Brief. Copy the records below, starting with the line containing "Find the location" and going on through the line containing "coordinates (400, 256).", and leave the pictures out of your copy.

──────── Supplied data

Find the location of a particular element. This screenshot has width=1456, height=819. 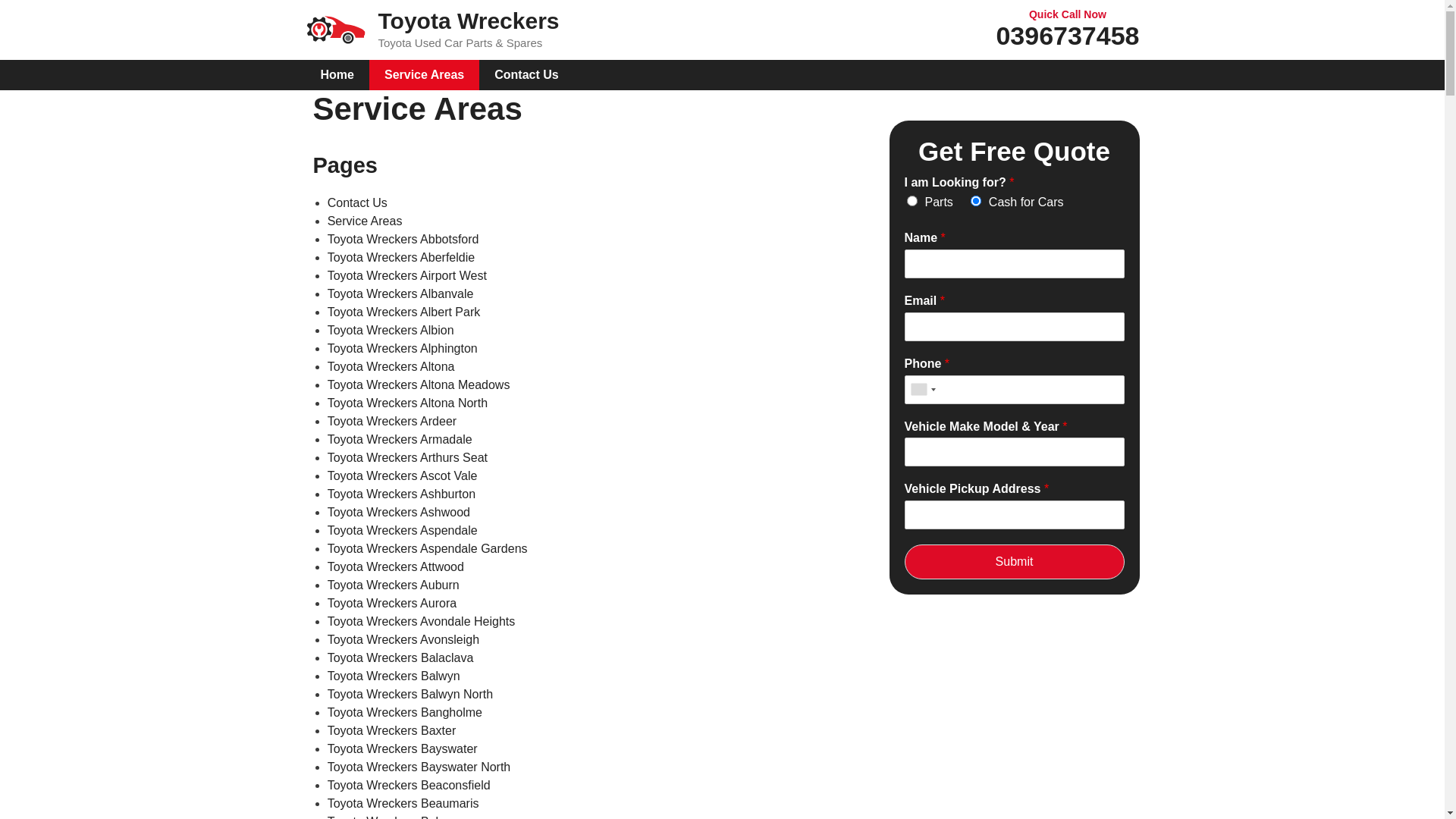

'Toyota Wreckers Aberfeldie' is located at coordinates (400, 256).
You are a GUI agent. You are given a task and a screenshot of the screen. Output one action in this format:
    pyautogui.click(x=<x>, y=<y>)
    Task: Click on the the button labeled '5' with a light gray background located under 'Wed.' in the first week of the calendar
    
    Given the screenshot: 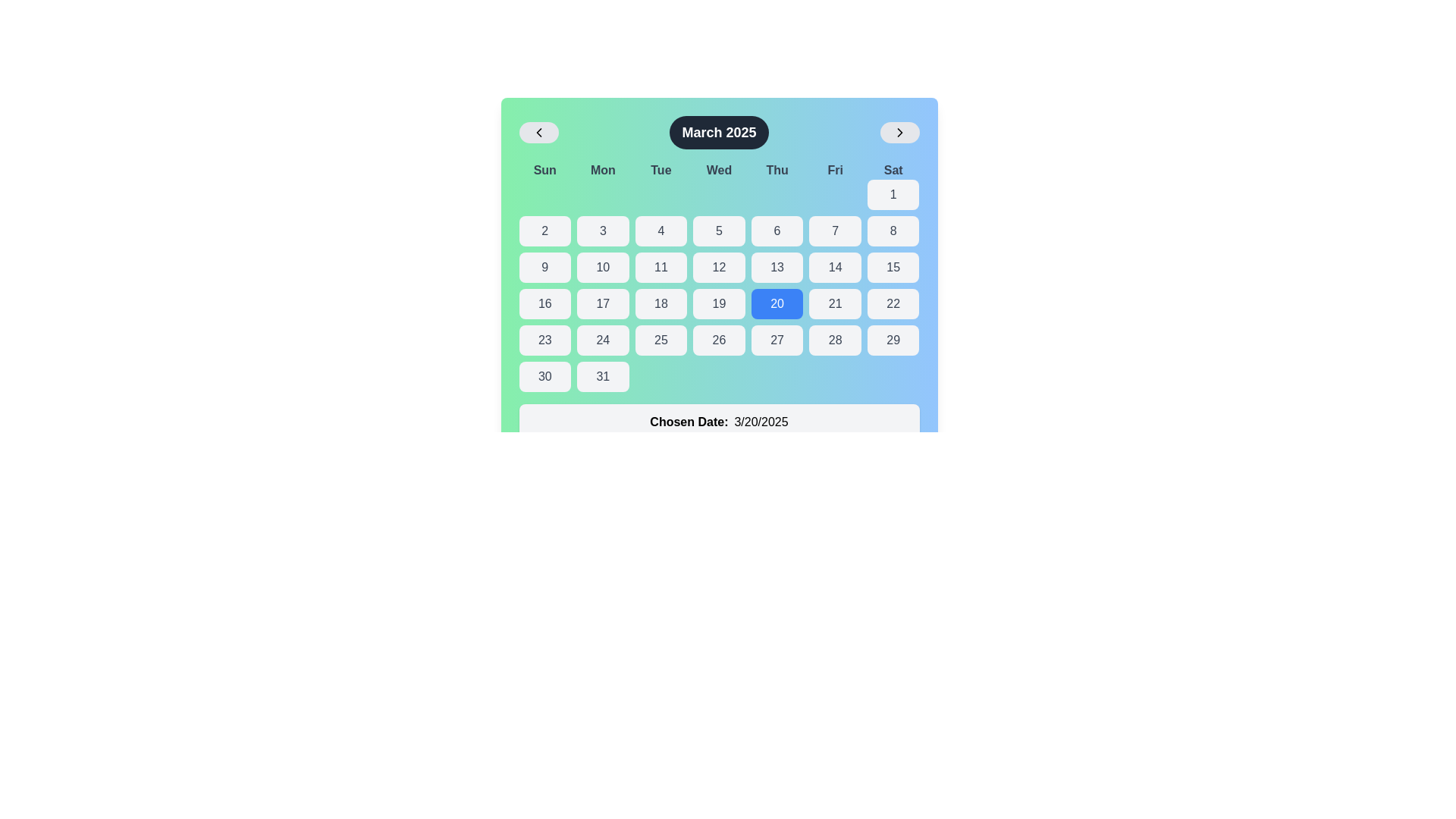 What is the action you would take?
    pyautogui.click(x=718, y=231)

────────────────
──────── Supplied data

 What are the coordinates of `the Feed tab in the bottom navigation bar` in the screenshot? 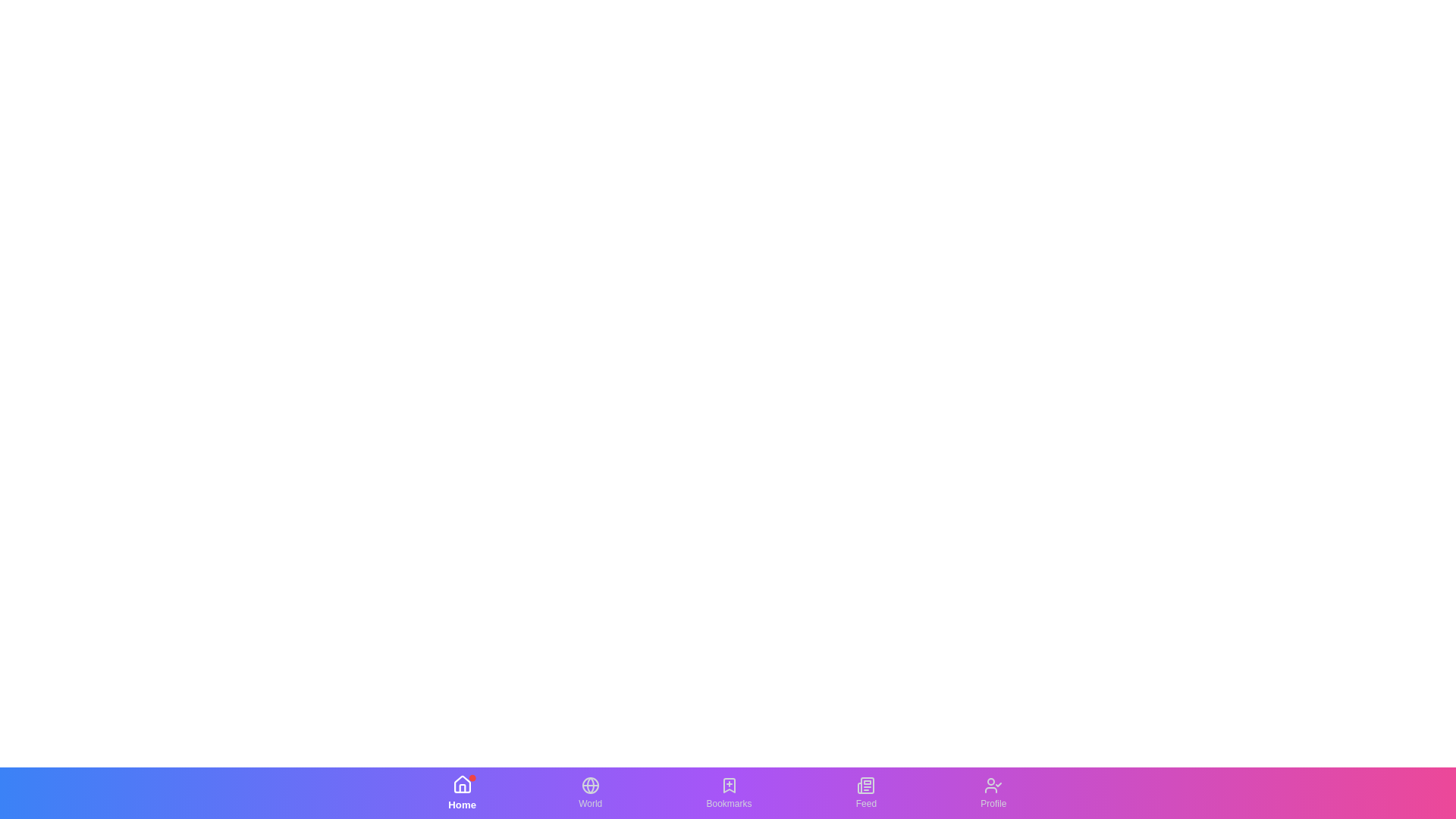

────────────────

Correct output.
Find the location of a particular element. This screenshot has width=1456, height=819. 

'Toyota Wreckers Aberfeldie' is located at coordinates (400, 256).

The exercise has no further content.